Here's the binary size when statically linking. It's closer to what you're getting:
$ g++ -static -g -O3 foo.cpp -lboost_regex-mt -lpthread
$ ls -l a.out
-rwxr-xr-x 1 void void 2019905 2010-05-20 11:16 a.out
$ size a.out
text data bss dec hex filename
1204517 5184 41976 1251677 13195d a.out
It's also possible that much of the large size is coming from other libraries the Boost.Regex library depends on. On my Ubuntu box, the dependencies for the Boost.Regex shared library are the following:
$ ldd /usr/lib/libboost_regex-mt.so.1.38.0
linux-gate.so.1 => (0x0053f000)
libicudata.so.40 => /usr/lib/libicudata.so.40 (0xb6a38000)
libicui18n.so.40 => /usr/lib/libicui18n.so.40 (0x009e0000)
libicuuc.so.40 => /usr/lib/libicuuc.so.40 (0x00672000)
librt.so.1 => /lib/tls/i686/cmov/librt.so.1 (0x001e2000)
libstdc++.so.6 => /usr/lib/libstdc++.so.6 (0x001eb000)
libm.so.6 => /lib/tls/i686/cmov/libm.so.6 (0x00110000)
libgcc_s.so.1 => /lib/libgcc_s.so.1 (0x009be000)
libpthread.so.0 => /lib/tls/i686/cmov/libpthread.so.0 (0x00153000)
libc.so.6 => /lib/tls/i686/cmov/libc.so.6 (0x002dd000)
/lib/ld-linux.so.2 (0x00e56000)
The ICU libraries can get quite large. Besides debugging symbols, perhaps they are the primary contributors to the size of your binary. Furthermore, in the statically linked case, it looks like the Boost.Regex library itself is comprised of large object files:
$ size --totals /usr/lib/libboost_regex-mt.a | sort -n
0 0 0 0 0 regex_debug.o (ex /usr/lib/libboost_regex-mt.a)
0 0 0 0 0 usinstances.o (ex /usr/lib/libboost_regex-mt.a)
0 0 0 0 0 w32_regex_traits.o (ex /usr/lib/libboost_regex-mt.a)
text data bss dec hex filename
435 0 0 435 1b3 regex_raw_buffer.o (ex /usr/lib/libboost_regex-mt.a)
480 0 0 480 1e0 static_mutex.o (ex /usr/lib/libboost_regex-mt.a)
1543 0 36 1579 62b cpp_regex_traits.o (ex /usr/lib/libboost_regex-mt.a)
3171 632 0 3803 edb regex_traits_defaults.o (ex /usr/lib/libboost_regex-mt.a)

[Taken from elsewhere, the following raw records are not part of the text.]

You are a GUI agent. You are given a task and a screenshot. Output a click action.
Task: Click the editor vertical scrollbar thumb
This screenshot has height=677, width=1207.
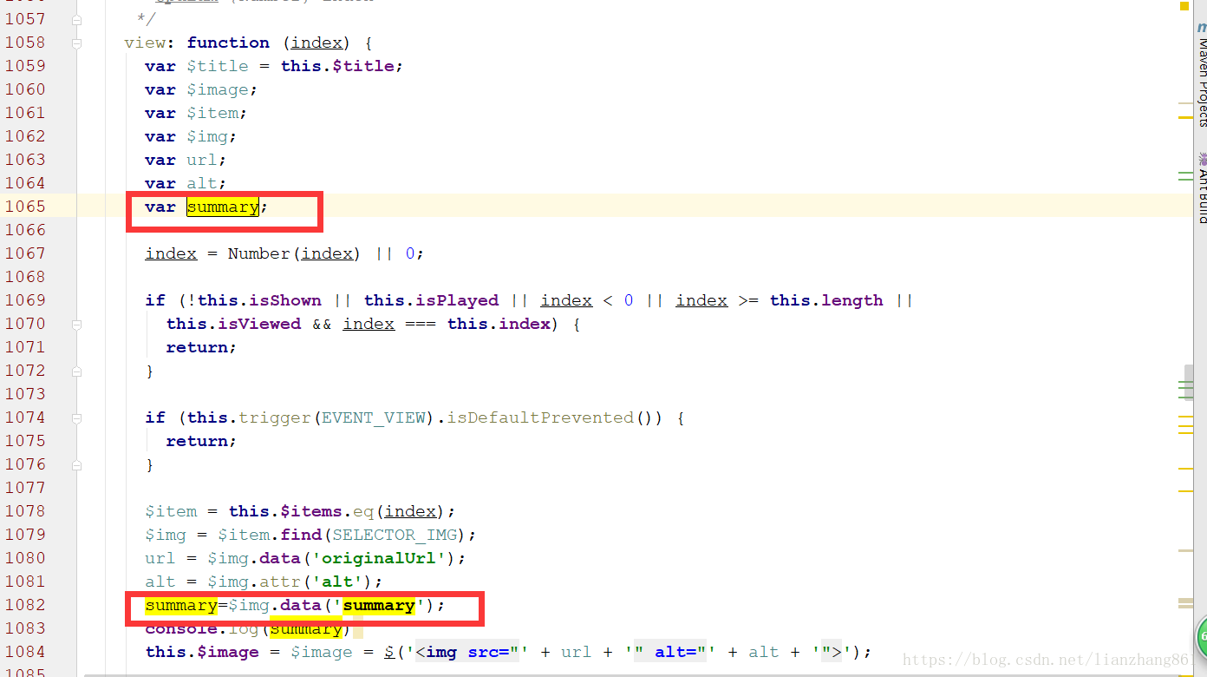pyautogui.click(x=1190, y=383)
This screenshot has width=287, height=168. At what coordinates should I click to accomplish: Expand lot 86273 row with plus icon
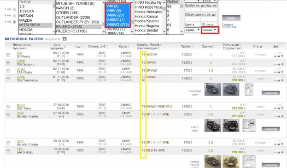pos(8,107)
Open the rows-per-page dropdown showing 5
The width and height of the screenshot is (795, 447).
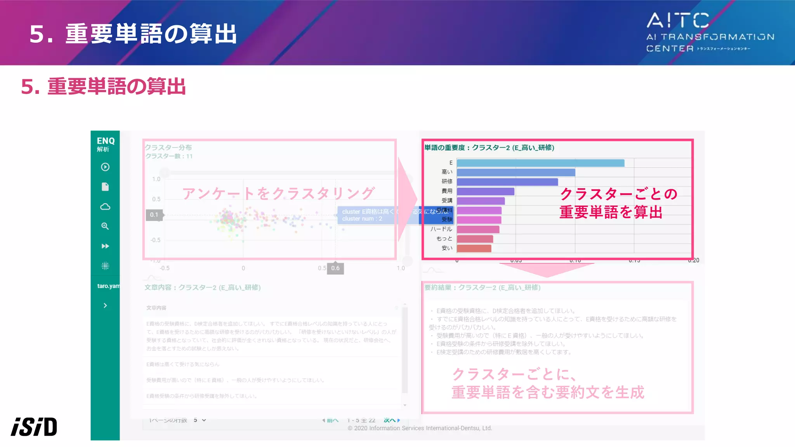(200, 420)
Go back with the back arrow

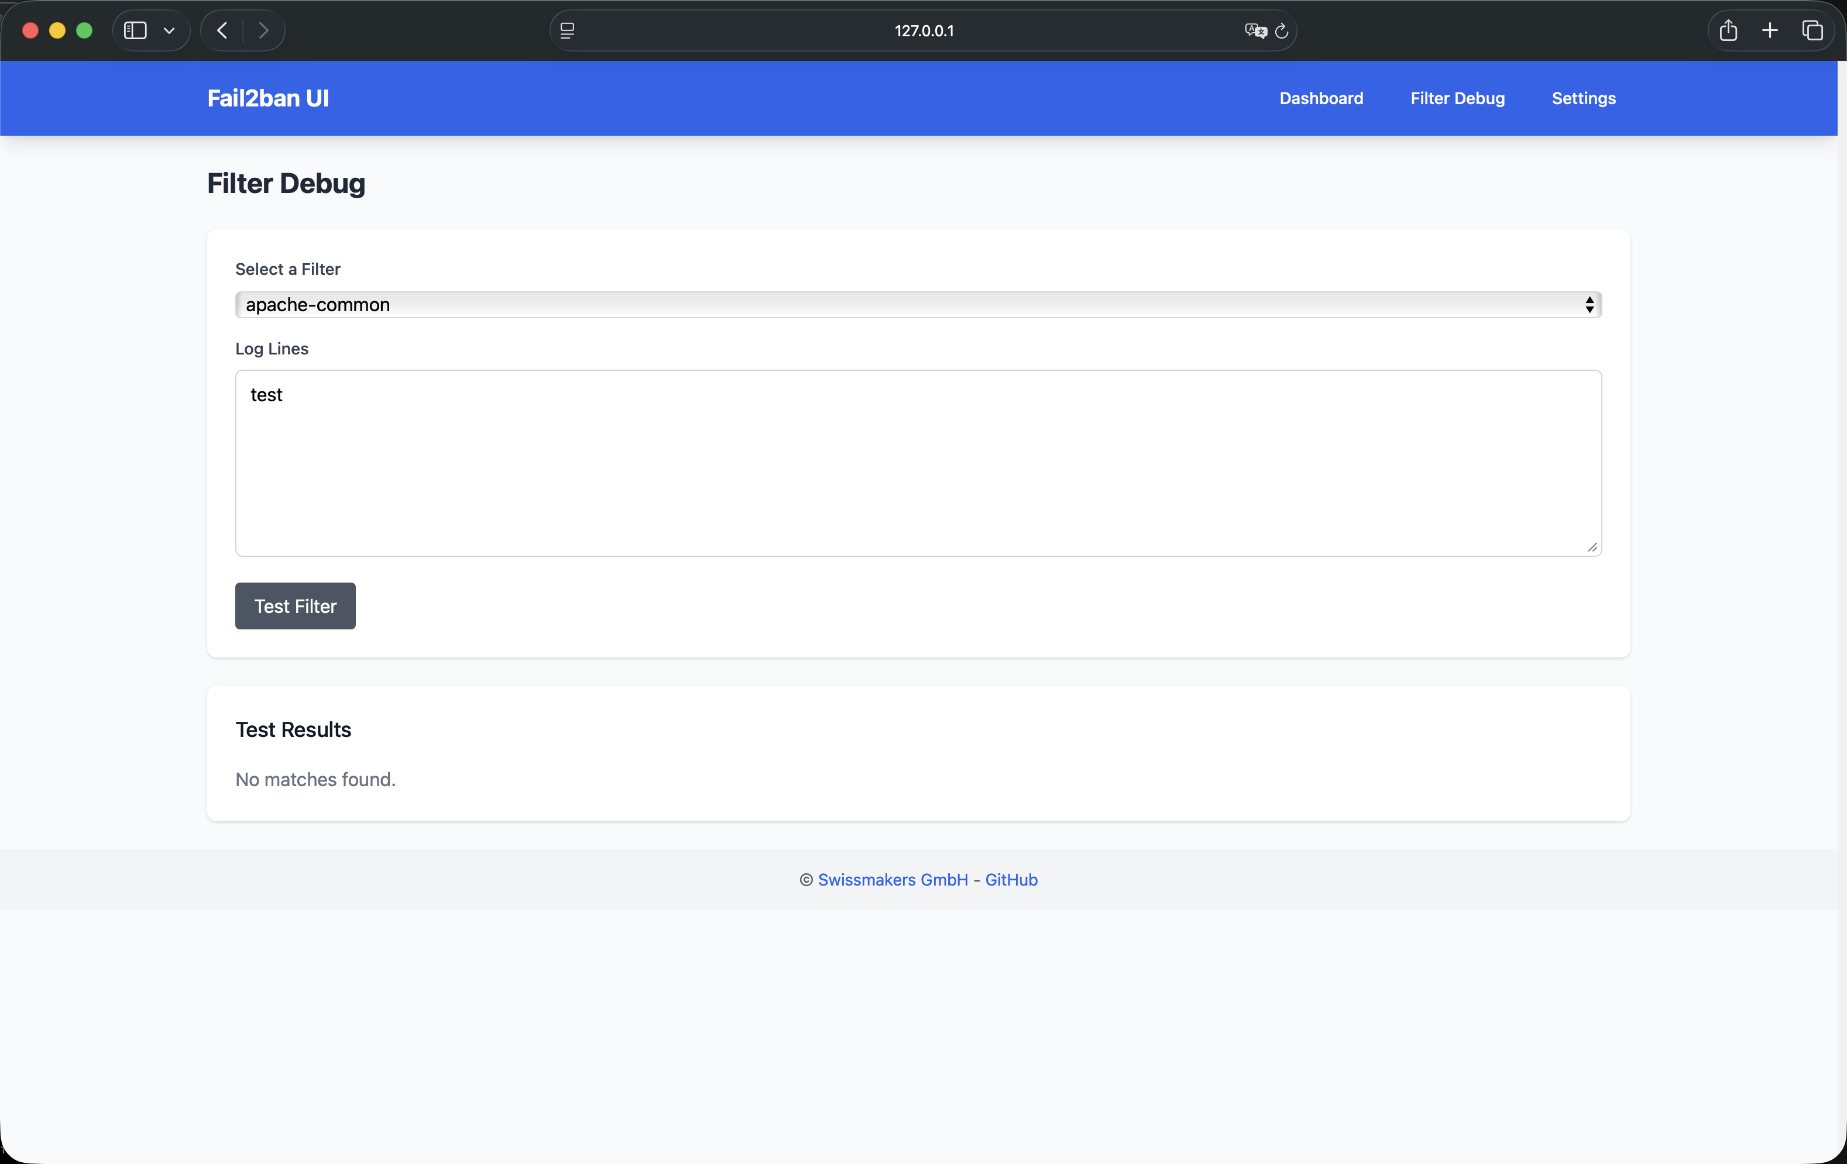[x=222, y=31]
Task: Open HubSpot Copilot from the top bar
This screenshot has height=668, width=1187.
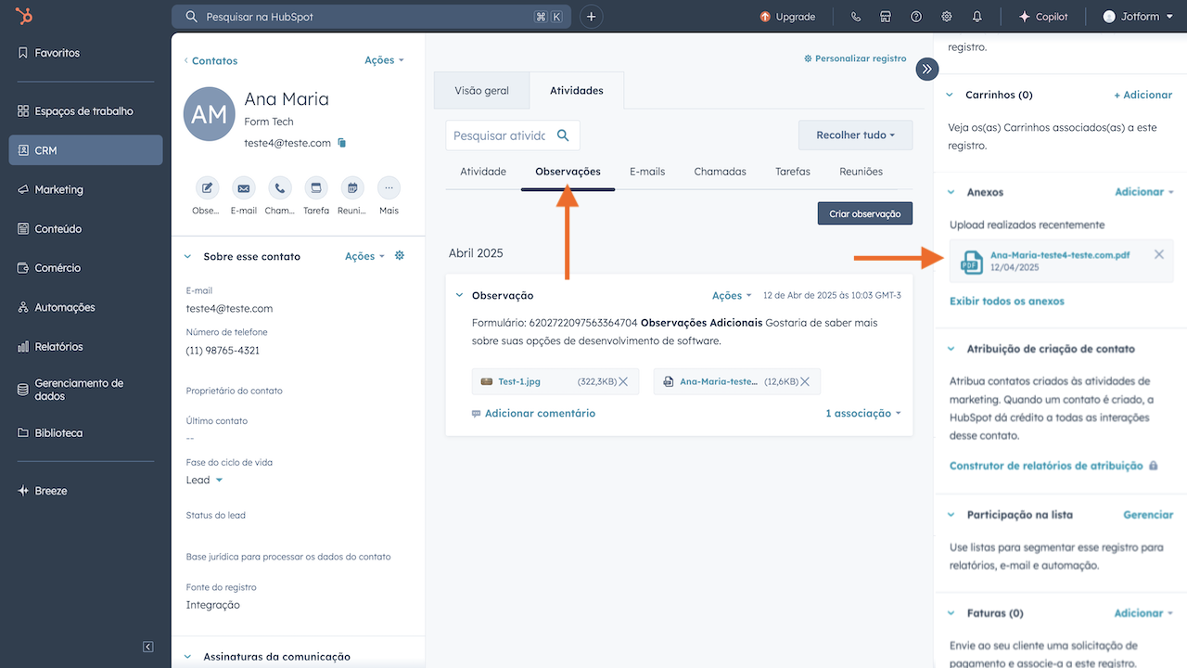Action: pyautogui.click(x=1042, y=16)
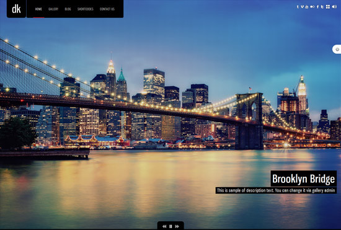Mute the background audio speaker icon
This screenshot has width=341, height=230.
[334, 7]
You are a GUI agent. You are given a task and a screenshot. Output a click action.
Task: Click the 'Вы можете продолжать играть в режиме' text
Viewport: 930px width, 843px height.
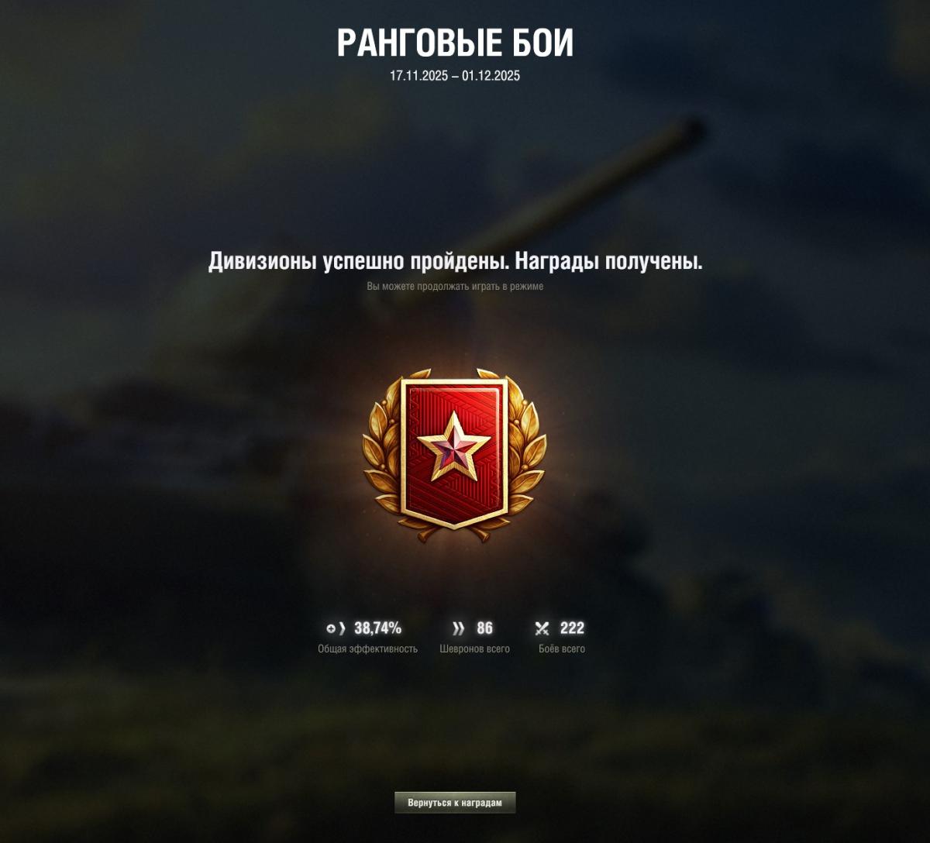pos(455,287)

5339 8 13 5360 14f0 c_regex_traits.o (ex /usr/lib/libboost_regex-mt.a)
5650 8 16 5674 162a wc_regex_traits.o (ex /usr/lib/libboost_regex-mt.a)
9075 4 32 9111 2397 regex.o (ex /usr/lib/libboost_regex-mt.a)
17052 8 4 17064 42a8 fileiter.o (ex /usr/lib/libboost_regex-mt.a)
61265 0 0 61265 ef51 wide_posix_api.o (ex /usr/lib/libboost_regex-mt.a)
61787 0 0 61787 f15b posix_api.o (ex /usr/lib/libboost_regex-mt.a)
80811 8 0 80819 13bb3 icu.o (ex /usr/lib/libboost_regex-mt.a)
116489 8 112 116609 1c781 instances.o (ex /usr/lib/libboost_regex-mt.a)
117874 8 112 117994 1ccea winstances.o (ex /usr/lib/libboost_regex-mt.a)
131104 0 0 131104 20020 cregex.o (ex /usr/lib/libboost_regex-mt.a)
612075 684 325 613084 95adc (TOTALS)
You could get up to ~600K coming from Boost.Regex alone if some or all of those object files get linked into your binary.